Raw listing

_ _ _

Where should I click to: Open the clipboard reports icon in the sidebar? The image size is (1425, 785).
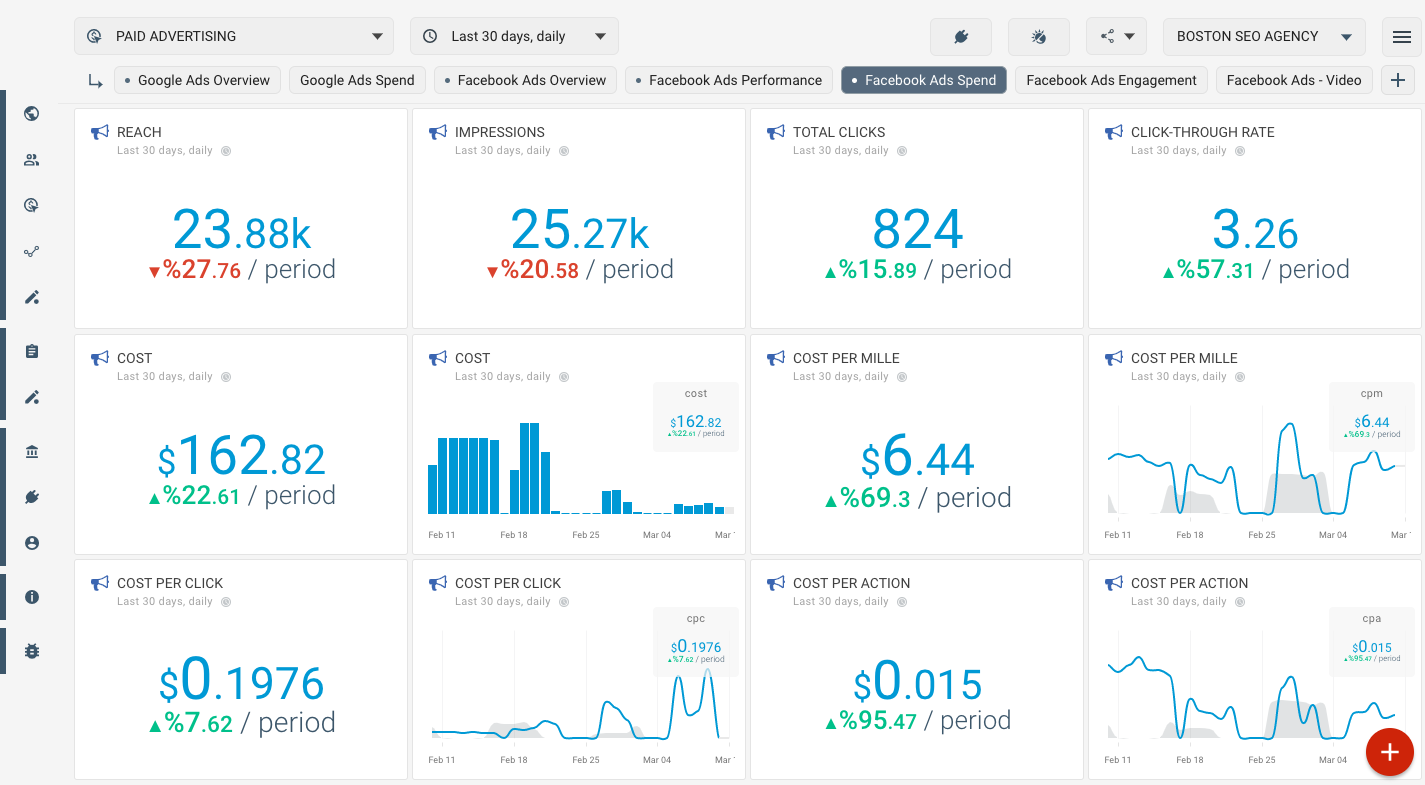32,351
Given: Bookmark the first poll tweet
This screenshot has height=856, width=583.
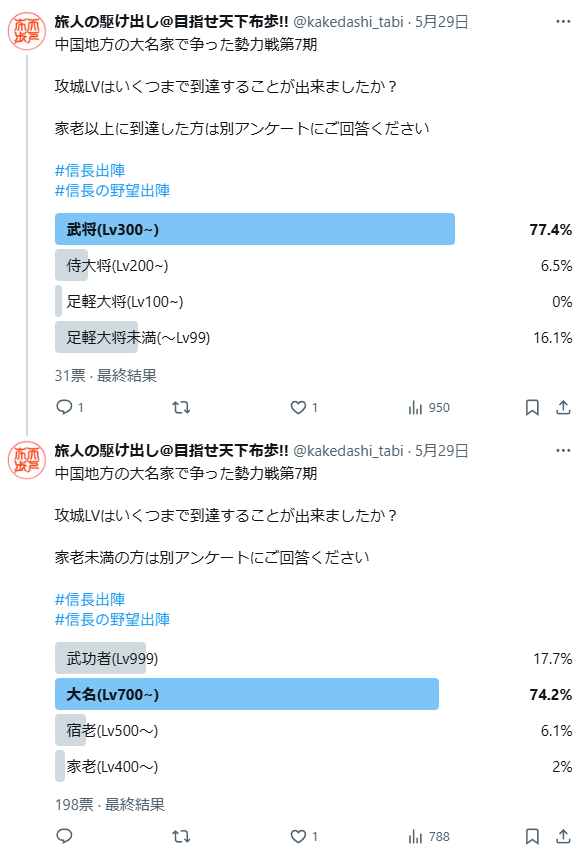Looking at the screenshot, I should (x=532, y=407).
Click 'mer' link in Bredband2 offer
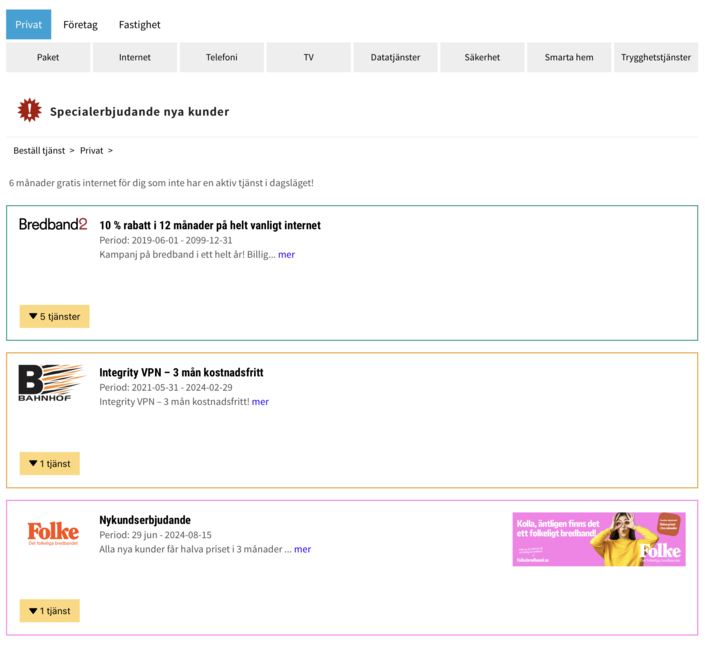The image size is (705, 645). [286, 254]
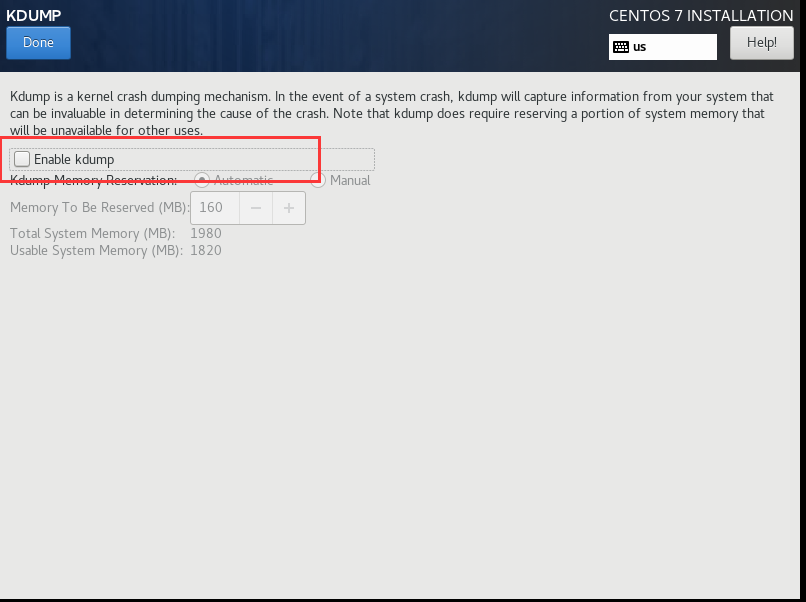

_ _ _

— EXERCISE PROMPT —
Copy out every line of the listing above word for word, leaving out the pictures.

— EXERCISE RESULT —
Where should I click to: Open the clipboard reports icon in the sidebar? The image size is (1425, 785).
32,351
Given: Bookmark the first poll tweet
This screenshot has height=856, width=583.
Looking at the screenshot, I should (x=532, y=407).
Click 'mer' link in Bredband2 offer
The image size is (705, 645). [286, 254]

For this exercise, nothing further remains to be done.